Em primeiro lugar, ele propõe o ajuste fiscal permanente como
condição necessária para retomada do crescimento, tendo como os elementos
centrais dois pontos. A EC95/2016 (teto declinante dos gastos), que
promoveu uma redução dos mínimos constitucionais de saúde e educação e
irá impor diversos cortes nas despesas sociais. E o segundo ponto é a
Reforma da previdência, uma reforma que irá excluir diversos brasileiros do
sistema e que destrói o sistema como o pilar de distribuição de renda e da
proteção social no Brasil.
Eu não sei em que mundo eles vivem, mas há um movimento mundial para
demonstrar que ajuste fiscal só aprofunda a crise econômica.
Na apresentação, ele chegou a afirmar que o crescimento está sendo
retomado. Eu não sei em qual País, porque os últimos números divulgados
pelo IBGE mostram que, na margem, nos últimos dois trimestres de 2016, a
economia voltou a piorar. O carryover para o crescimento de 2017, que é o
crescimento da economia se esta ficar onde está, é de -1,1%. Ou seja, se nada
acontecer, teríamos uma terceira queda do PIB. Algo visto apenas em países
com grandes catástrofes.
Depois, ele apresentou a tal Agenda de Produtividade e Crescimento
no Longo Prazo. O início é uma agenda de desburocratização, sem impactos
concretos e com alguma penalidade aos consumidores. O mais interessante
é que apresentou reformas relacionadas ao crédito, sem fazer o básico, que
era aumentar o crédito dos bancos públicos. O BNDES tem acumulado caixa
ao invés de contribuir para retomada do crescimento. Os números são de
mais de R$100 bilhões em caixa, fora a devolução antecipada de R$ 100
bilhões ao Tesouro.
Em seguida, vem o receituário de abertura comercial, com destaque
para a liberação da venda terra para estrangeiros. Consolidam assim a agenda
entreguista imposta desde maio de 2016.
Mas a cereja do bolo é o slide onde apresenta as "Várias Reformas
Liberalizantes", como se as anteriores não fossem ingredientes típicos das
agendas mais fundamentalistas do liberalismo econômico.

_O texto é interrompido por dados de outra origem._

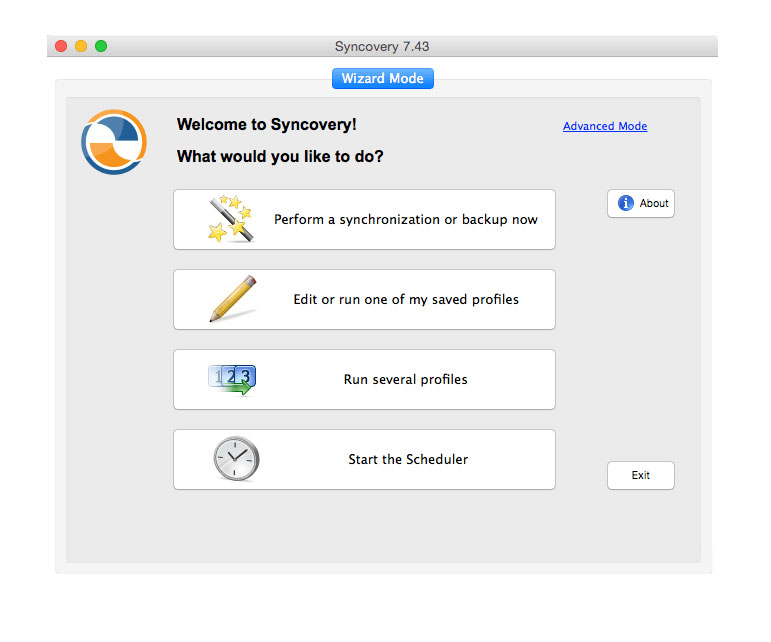Exit the Syncovery application
Screen dimensions: 771x642
(x=640, y=475)
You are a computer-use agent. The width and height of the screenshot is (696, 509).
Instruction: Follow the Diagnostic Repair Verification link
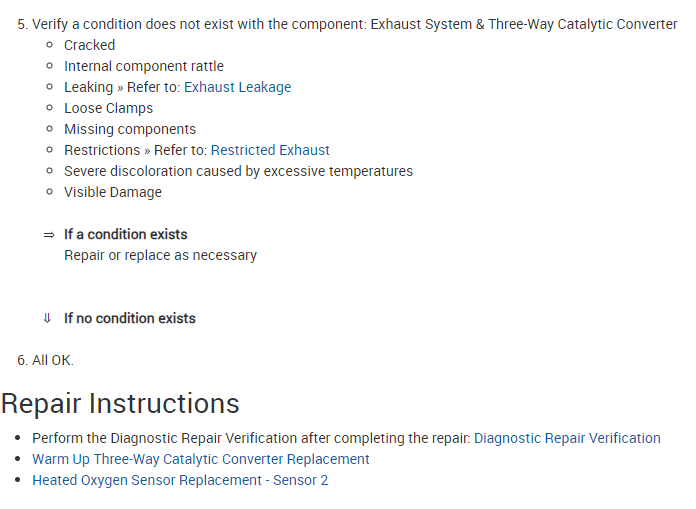[567, 438]
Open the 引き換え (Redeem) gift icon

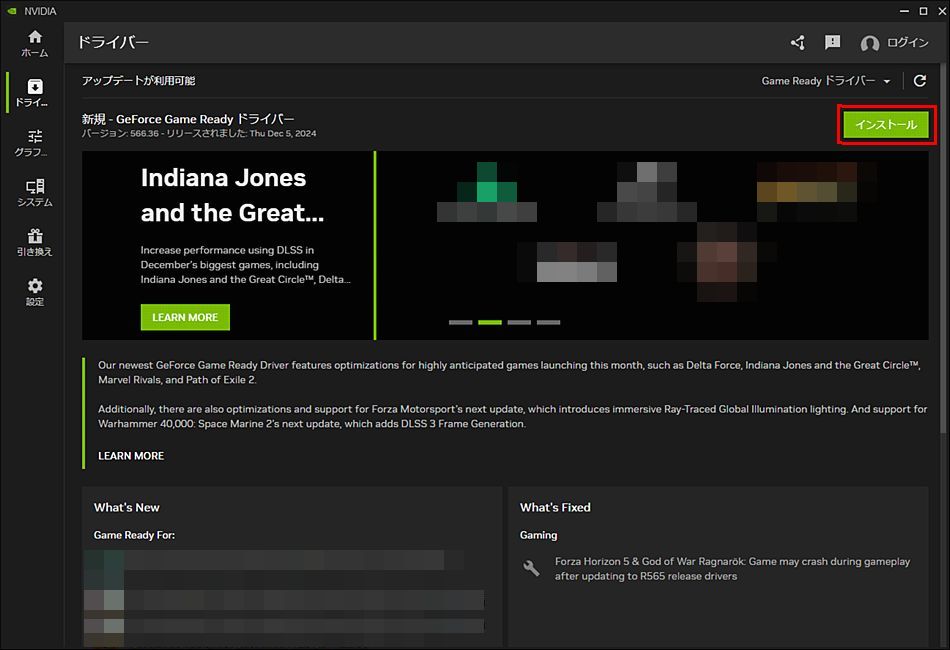point(34,242)
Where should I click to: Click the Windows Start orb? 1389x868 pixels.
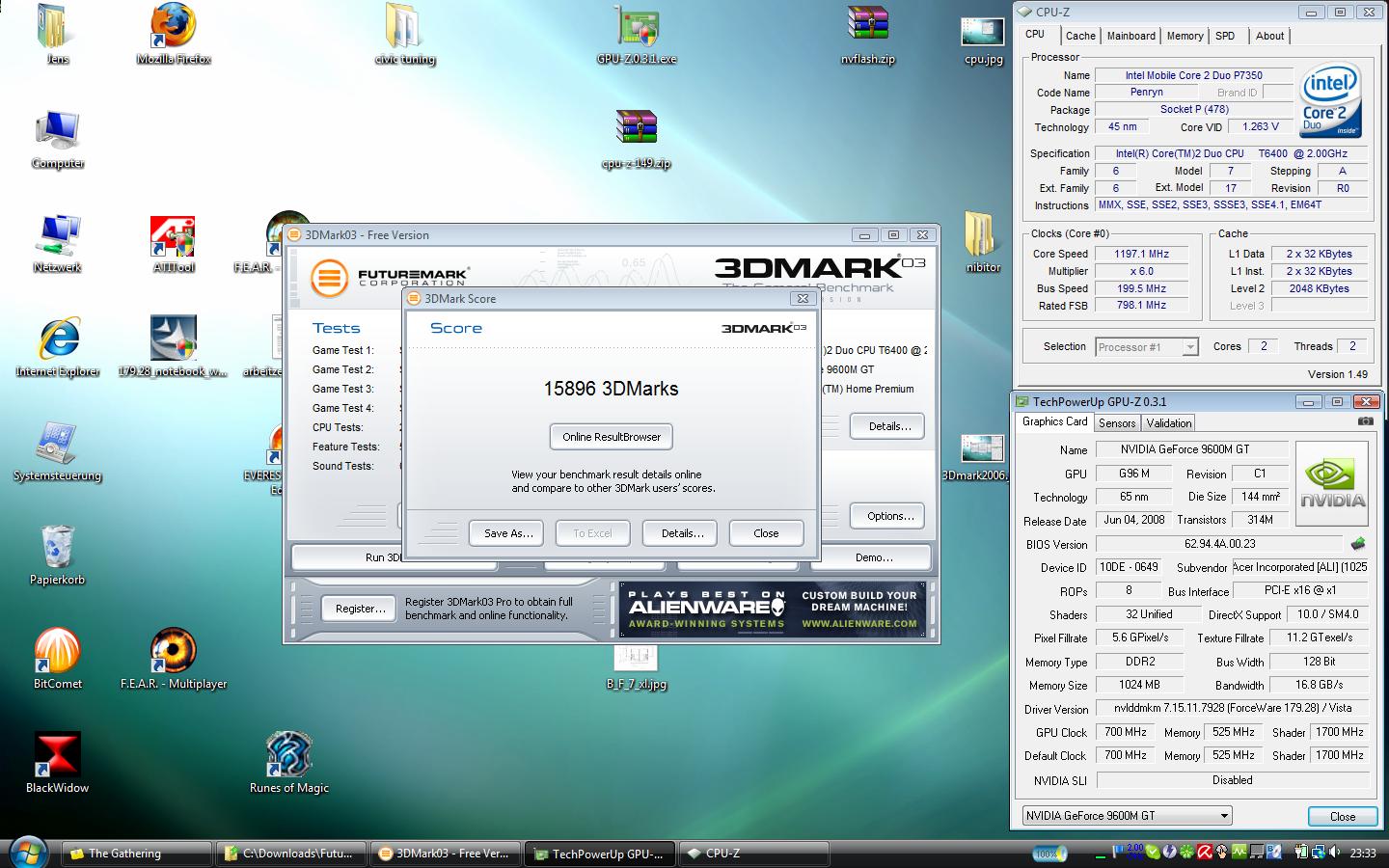tap(27, 853)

Os pontos principais dessas reformas liberalizantes são três. O
primeiro é a destruição da legislação trabalhista, com terceirização geral e
irrestrita, a prevalência do negociado versus o legislado e a flexibilização da
jornada. O mais interessante é que o Brasil tinha, em 2014, a menor taxa de
desemprego da história, sem que tivessem sido necessárias quaisquer dessas
mudanças.
As outras duas medidas demonstram a falta total de compromisso com
o desenvolvimento do País. A proposta é a reversão de medidas essenciais
para garantir que recursos públicos ou recursos naturais do País sejam
utilizados para gerar desenvolvimento tecnológico e emprego industrial no
Brasil. Fim da margem de preferência nas compras governamentais e a
"reforma" do conteúdo nacional do setor de Óleo e Gás, com a proposta de
"horizontalização" e globalização dos requisitos de conteúdo nacional, que
na prática elimina a exigência.
Mesmo que por uma questão estatística e pelos atuais estabilizadores
automáticos a economia pare de cair e até encontre um crescimento positivo,
se todas as propostas forem efetivamente implementadas, será o fim de um
modelo de crescimento inclusivo e para todos.